TASK GOAL = Copy out each line below in which the string "logo" appears.

MATERIAL FOR THE TASK =
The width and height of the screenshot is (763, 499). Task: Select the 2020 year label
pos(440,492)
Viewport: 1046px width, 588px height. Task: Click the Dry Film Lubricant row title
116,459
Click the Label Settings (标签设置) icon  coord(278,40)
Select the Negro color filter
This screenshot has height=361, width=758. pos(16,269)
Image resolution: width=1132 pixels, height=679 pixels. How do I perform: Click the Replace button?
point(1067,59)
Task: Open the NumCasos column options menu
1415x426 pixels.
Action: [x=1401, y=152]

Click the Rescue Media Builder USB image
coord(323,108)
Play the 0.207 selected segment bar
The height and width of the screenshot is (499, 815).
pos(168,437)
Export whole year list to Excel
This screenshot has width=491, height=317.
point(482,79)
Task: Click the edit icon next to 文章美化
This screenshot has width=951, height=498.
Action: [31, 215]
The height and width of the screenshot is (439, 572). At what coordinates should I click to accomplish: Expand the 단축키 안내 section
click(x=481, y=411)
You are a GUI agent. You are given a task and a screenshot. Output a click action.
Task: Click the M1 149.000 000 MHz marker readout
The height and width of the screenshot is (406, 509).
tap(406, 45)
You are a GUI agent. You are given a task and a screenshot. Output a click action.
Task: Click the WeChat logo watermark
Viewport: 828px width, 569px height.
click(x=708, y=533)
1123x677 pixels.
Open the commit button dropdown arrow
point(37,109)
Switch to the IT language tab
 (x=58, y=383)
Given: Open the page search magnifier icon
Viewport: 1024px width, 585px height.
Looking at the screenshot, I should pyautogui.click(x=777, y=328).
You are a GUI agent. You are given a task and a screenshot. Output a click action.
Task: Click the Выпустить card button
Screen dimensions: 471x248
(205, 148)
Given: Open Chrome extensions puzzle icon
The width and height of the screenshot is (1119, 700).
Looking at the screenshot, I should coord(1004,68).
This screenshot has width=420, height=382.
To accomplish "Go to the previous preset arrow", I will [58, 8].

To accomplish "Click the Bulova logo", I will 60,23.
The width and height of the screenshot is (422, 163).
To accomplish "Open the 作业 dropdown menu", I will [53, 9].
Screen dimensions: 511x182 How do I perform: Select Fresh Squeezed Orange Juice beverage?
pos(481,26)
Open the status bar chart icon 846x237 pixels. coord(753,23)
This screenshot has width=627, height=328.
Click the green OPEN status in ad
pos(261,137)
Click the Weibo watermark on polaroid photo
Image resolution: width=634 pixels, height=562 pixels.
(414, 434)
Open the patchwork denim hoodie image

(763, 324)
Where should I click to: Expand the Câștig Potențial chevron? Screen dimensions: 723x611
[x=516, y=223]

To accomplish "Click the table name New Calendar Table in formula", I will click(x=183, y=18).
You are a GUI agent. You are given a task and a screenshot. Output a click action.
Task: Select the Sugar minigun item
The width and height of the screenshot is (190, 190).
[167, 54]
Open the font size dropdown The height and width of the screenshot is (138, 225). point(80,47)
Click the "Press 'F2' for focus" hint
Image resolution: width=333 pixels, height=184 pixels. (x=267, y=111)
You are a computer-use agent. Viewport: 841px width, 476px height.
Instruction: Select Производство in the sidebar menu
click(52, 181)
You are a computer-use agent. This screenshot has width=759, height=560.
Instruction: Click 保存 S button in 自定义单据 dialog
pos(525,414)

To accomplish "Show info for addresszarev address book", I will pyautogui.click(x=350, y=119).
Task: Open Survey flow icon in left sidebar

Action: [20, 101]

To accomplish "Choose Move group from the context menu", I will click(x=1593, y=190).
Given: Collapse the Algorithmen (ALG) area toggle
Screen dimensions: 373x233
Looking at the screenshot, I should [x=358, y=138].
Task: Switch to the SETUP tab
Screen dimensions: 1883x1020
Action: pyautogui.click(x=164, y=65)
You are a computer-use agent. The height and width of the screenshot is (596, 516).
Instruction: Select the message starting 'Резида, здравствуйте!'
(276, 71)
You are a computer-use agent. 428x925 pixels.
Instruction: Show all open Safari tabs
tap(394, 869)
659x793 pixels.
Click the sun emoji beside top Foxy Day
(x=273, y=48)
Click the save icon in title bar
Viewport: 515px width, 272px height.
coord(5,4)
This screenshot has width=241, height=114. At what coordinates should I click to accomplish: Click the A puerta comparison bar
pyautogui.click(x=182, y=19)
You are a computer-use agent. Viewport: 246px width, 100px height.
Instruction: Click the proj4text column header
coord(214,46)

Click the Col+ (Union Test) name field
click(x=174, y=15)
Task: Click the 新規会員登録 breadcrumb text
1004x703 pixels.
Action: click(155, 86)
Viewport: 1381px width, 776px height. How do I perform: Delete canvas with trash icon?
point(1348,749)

SOLVED PROBLEM =
Task: Click the WeChat logo watermark
To accomplish "Click the Bulova logo", I will 60,23.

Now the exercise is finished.